Trudeaumania - Brent Usewils
Trudeau is hot. Weinig regeringsleiders kunnen zichzelf de populariteit van een popster op het lijf plakken, Justin Trudeau daarentegen wel. Sociaaldemocraten zitten met de handen in het haar, want een groot deel van hun achterban is de plannen van de liberaal best genegen. Conservatieven verafschuwen alles wat hij doet: de twee jaar schulden maken voor investeringen, de afgelasting van de CF-35 straaljager voor de luchtmacht, het legaliseren van euthanasie en het legaliseren van marihuana. De liberalen hebben de touwtjes stevig in handen. In het Lagerhuis, the House of Commons, beschikken ze over een absolute meerderheid. Ondertussen is Trudeau twee jaar aan de macht en lijkt het mij tijd om het eens over hem te hebben.

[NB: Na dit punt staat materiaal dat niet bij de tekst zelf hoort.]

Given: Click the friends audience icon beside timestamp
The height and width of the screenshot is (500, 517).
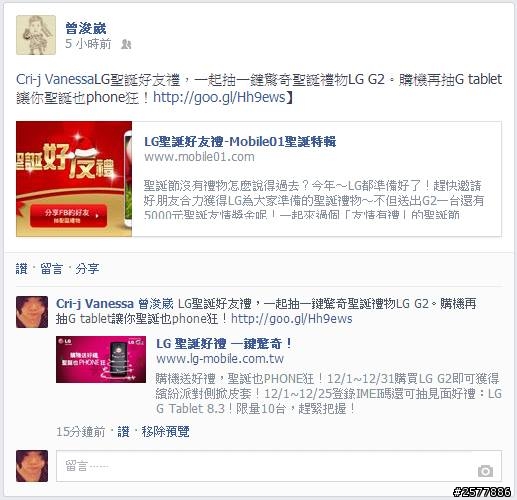Looking at the screenshot, I should 126,44.
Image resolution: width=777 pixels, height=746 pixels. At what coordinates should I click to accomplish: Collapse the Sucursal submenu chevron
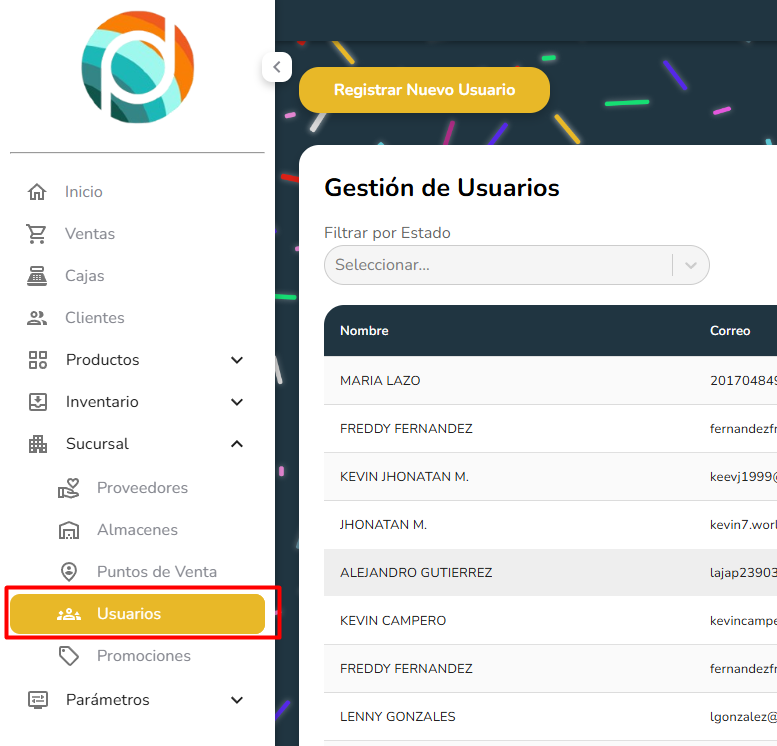(x=237, y=444)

Geboren als eerste zoon van de zittende premier Pierre Trudeau en diens jongere echtgenote Margaret Sinclair, is Justin al op jonge leeftijd bekend geworden. Margaret was een hippie en Pierre was een intellectueel. Hun relatie is uit elkaar gegroeid door zijn drukke agenda en haar losbandige affaires met Ted Kennedy en minstens één muzikant van de Rolling Stones. Justin bleef bij z’n vader en vergezelde hem op buitenlandse staatsbezoeken.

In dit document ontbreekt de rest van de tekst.